Ingredients: 250g margarine, 4 cups wheat flour, half a glass of light beer.

Cooking method

Melt the margarine until hot and pour into the flour. Stir, add beer. First, you can mix with a spoon, and then thoroughly knead the mass with your hands. Roll it into a bun, flatten it and place it in the freezer, wrapping it in a bag or film.

Thaw the frozen dough, roll it out thinly, trying to get a rectangle. Then fold it in three - put one end over, going beyond the middle and cover with the other end. Fold the resulting folded strip again to form a square, roll it out thinly and cut out the desired shape, bake until light golden brown.

Puff pastry - useful tips experienced chefs

To make the puff pastry easier to roll out, you can use a wine bottle filled with cold water instead of a rolling pin.

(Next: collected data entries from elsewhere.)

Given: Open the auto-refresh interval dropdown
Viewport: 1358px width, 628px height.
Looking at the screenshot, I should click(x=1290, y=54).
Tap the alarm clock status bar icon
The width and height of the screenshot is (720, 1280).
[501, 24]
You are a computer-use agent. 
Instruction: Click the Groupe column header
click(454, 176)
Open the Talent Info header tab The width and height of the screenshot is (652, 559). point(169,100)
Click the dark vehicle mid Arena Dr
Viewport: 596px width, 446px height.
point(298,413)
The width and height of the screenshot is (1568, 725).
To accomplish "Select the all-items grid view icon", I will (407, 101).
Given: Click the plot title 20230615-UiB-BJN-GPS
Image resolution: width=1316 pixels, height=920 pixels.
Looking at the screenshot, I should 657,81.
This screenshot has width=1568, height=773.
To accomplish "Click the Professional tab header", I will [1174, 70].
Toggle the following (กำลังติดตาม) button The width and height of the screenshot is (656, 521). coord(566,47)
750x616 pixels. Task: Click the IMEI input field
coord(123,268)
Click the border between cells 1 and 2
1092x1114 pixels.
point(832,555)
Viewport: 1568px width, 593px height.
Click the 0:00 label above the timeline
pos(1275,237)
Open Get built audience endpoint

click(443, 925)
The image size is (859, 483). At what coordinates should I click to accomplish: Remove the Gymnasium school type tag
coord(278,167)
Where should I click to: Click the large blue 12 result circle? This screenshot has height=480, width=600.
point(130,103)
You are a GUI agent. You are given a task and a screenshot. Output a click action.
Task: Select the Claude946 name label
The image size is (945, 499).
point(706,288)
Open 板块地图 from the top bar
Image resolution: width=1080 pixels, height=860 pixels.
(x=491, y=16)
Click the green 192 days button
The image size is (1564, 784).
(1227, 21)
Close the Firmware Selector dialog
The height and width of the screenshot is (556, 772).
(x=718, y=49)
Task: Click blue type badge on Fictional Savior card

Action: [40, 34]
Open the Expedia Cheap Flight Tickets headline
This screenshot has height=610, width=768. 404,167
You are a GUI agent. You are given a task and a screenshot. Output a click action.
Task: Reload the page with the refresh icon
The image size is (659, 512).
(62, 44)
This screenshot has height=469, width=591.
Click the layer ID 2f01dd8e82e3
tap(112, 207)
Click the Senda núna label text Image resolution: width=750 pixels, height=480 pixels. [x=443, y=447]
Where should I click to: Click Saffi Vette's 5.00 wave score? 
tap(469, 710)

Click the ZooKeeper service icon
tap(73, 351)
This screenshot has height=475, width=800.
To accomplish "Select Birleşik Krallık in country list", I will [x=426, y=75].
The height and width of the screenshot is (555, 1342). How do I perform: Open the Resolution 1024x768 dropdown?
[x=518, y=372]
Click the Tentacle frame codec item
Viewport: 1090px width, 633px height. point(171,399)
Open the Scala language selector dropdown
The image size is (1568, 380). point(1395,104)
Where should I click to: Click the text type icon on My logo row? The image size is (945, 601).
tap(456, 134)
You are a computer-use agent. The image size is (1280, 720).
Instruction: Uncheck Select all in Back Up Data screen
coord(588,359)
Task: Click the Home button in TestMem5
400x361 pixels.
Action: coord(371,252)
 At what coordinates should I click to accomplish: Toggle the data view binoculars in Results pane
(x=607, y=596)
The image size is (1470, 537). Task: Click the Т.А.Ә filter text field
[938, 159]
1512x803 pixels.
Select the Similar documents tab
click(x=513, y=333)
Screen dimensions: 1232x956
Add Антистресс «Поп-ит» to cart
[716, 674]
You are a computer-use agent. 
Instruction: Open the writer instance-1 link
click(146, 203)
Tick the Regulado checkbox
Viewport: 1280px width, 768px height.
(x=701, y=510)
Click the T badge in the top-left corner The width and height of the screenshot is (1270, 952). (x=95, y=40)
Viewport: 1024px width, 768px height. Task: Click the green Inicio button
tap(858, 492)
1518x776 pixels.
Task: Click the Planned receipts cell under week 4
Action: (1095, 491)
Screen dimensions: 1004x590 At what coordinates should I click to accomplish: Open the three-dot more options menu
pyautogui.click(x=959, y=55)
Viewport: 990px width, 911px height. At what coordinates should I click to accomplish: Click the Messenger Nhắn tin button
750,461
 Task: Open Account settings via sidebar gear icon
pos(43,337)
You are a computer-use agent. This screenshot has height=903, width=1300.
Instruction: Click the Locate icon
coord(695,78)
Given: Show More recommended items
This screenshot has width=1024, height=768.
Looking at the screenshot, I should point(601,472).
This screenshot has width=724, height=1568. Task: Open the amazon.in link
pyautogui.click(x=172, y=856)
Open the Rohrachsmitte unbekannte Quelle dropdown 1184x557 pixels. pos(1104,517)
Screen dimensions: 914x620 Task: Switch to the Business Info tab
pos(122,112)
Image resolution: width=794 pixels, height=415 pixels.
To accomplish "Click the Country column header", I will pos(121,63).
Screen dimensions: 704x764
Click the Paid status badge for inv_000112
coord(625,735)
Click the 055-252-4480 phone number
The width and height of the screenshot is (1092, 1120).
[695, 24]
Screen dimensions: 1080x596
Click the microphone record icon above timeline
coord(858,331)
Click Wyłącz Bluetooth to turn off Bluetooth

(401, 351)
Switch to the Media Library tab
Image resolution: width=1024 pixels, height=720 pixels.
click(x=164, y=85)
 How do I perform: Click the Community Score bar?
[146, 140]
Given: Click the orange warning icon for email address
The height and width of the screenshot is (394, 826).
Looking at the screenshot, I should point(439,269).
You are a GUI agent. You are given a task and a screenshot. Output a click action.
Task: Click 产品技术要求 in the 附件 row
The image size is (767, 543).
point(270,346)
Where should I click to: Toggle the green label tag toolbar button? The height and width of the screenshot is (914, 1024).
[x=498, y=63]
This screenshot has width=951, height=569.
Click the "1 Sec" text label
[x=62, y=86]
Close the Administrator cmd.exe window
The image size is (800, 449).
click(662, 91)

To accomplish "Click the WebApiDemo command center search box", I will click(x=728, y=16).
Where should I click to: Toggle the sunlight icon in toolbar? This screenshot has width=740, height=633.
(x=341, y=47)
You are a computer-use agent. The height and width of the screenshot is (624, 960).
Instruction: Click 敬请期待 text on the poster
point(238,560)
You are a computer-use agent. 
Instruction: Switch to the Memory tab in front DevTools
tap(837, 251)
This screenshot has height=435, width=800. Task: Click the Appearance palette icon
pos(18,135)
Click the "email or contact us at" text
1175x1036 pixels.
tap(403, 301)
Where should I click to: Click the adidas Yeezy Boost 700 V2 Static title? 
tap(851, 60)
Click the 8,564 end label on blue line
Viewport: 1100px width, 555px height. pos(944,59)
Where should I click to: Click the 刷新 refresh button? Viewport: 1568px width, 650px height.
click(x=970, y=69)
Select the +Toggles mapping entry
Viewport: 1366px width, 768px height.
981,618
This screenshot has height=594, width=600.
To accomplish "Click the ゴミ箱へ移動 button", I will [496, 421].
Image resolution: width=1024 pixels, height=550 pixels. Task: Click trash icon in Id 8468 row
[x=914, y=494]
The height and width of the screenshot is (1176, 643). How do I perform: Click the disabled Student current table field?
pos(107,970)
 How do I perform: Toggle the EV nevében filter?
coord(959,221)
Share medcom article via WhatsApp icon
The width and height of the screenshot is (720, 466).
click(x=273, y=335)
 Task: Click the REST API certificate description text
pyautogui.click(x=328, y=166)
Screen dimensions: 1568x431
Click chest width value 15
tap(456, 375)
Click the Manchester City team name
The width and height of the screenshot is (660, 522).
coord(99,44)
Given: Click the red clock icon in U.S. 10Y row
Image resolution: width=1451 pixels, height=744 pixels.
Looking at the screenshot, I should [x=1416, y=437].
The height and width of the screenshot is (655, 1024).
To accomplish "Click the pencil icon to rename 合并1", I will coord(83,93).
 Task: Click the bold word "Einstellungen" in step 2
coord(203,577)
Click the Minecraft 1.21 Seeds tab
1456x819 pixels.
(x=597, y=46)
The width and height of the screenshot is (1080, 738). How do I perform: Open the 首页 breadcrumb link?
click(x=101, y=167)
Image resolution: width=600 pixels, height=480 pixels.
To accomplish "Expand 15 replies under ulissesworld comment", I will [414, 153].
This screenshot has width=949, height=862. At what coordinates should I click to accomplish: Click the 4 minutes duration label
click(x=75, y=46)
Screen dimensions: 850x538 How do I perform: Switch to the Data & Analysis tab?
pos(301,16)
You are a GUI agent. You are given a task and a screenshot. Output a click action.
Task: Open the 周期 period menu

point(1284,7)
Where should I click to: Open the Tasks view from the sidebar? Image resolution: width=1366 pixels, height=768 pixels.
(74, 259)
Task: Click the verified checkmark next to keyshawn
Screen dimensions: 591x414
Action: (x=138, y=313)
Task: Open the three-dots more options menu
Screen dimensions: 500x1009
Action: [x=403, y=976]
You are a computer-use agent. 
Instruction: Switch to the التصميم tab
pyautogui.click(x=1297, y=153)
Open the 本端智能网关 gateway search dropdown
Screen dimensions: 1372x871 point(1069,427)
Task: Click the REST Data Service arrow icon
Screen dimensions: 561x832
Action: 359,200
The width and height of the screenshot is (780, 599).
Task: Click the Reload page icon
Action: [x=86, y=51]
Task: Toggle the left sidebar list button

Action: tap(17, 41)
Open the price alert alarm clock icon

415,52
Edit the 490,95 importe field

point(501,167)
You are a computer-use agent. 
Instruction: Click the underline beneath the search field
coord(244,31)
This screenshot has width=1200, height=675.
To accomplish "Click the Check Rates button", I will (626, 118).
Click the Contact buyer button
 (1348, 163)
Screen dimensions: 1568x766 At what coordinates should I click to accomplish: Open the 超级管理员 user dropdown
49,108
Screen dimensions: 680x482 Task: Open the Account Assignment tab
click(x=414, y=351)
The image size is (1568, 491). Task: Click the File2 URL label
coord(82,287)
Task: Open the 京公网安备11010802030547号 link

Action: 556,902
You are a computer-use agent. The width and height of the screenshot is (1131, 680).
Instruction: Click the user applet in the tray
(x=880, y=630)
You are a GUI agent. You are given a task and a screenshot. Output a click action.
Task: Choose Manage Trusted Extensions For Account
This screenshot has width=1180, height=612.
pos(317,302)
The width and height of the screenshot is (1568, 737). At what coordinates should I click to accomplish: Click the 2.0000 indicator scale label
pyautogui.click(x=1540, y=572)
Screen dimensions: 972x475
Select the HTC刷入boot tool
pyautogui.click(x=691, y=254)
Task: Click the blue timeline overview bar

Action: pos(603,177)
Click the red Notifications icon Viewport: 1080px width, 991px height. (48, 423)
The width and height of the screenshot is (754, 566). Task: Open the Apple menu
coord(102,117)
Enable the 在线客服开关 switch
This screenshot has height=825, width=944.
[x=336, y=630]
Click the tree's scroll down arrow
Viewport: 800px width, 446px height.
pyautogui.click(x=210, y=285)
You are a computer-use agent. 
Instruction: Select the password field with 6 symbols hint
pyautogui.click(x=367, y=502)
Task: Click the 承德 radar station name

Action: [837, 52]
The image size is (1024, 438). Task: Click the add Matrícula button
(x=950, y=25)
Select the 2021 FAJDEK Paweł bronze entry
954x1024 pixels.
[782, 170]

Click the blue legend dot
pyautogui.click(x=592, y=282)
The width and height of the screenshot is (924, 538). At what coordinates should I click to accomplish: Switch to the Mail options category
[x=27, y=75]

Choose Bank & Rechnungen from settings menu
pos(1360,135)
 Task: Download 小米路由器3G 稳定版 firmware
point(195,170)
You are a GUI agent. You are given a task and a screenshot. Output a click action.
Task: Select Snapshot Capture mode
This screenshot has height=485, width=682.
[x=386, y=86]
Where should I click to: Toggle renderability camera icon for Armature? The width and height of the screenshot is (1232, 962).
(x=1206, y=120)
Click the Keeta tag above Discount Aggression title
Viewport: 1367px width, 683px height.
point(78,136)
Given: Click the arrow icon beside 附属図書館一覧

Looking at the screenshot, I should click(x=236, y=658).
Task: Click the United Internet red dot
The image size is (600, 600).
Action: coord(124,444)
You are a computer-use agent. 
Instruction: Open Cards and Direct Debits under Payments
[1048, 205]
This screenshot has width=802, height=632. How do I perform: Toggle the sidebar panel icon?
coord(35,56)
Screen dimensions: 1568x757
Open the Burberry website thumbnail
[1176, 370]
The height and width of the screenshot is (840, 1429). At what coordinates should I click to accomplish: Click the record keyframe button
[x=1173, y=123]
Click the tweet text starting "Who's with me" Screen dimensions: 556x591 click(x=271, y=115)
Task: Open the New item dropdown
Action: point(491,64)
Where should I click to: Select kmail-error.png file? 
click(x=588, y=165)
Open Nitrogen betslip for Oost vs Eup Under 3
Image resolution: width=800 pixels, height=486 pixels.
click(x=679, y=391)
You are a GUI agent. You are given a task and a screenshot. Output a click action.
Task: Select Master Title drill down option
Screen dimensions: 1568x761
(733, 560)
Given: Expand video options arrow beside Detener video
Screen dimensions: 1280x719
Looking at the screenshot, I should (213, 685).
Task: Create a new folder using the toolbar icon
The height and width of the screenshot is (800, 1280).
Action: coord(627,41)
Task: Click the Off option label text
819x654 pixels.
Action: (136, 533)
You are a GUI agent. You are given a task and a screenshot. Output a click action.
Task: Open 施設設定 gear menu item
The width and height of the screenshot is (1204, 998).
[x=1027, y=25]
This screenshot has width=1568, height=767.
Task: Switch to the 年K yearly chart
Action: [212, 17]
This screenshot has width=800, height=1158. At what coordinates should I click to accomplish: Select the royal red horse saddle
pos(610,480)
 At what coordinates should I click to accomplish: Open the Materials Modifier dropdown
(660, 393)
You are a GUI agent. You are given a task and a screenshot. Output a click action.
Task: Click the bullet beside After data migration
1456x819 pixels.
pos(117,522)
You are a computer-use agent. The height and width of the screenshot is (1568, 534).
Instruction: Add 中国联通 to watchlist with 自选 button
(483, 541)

Before baking, the baking tray is not greased with oil, but moistened with cold water. The dough is always placed only in a well-heated oven.


ABOUT The main ingredients of puff pastry are flour, salt, water and butter. This kind of dough, from which crispy, crispy puff pastries are baked, requires a lot of attention and great precision when preparing. Depending on the ingredients, a distinction is made between classic and simplified puff pastry. To prepare a classic puff pastry, first knead soft dough from flour and water and then roll cold butter into it (butter and flour are taken at a ratio of 1:1). Preparing classic puff pastry requires a lot of time and effort. The main ingredients - dough and butter - are rolled up in thin layers. The more layers, the higher the quality of the dough. The best puff pastry should have more than 140 layers, sometimes their number reaches 240. Of course, the thinnest layers cannot be distinguished with the naked eye. To achieve this result, you need to roll out the main dough of flour and water in an even layer and place a flat piece of chilled butter in the center of the layer. Then cover the butter on all sides with the edges of the dough and roll out a rectangle with a rolling pin. Fold the rectangle in three:
First, cover the middle of the layer with the left third, then with the right, then fold it in half again. Place the dough in the cold for a while. After this, turn the dough so that it open edges were to your right and left. Roll out the dough away from you, turn 90° and roll out into a long rectangle. Fold the dough again as described above. Experts call this process “turning.” It needs to be repeated 4 or 5 times. However, the dough must be refrigerated each time to prevent the layers from sticking together.
The dough is rolled out to the desired thickness immediately before baking. Preparing the dough takes a total of several hours, so it is not surprising that housewives prefer to buy ready-made frozen puff pastry. But when you want to make pies from simplified puff pastry, do not use ready-made frozen semi-finished products. This dough also requires a long processing time, although all its components are kneaded at the same time (except for the yeast puff pastry). Based on the composition of ingredients, the following types of simplified dough are distinguished:

A) Puff pastry instant cooking.
Flour and butter are taken at a ratio of 1:1. 250 g of flour, sifted through a sieve, should be mixed with a teaspoon of salt, poured onto the table and pieces of chilled butter should be placed in it. Chop flour and butter into fine grains. Gradually pour into the dough 8 tbsp. l. cold water, knead it and, when it is ready, put it in the refrigerator, covering it with foil or film. Then roll out the dough into a rectangle and “turn” in the same way as regular dough. So its name - instant dough - is unjustified. This type of dough can be used for baking cakes, salty sticks with cheese or cumin, as well as meat pies.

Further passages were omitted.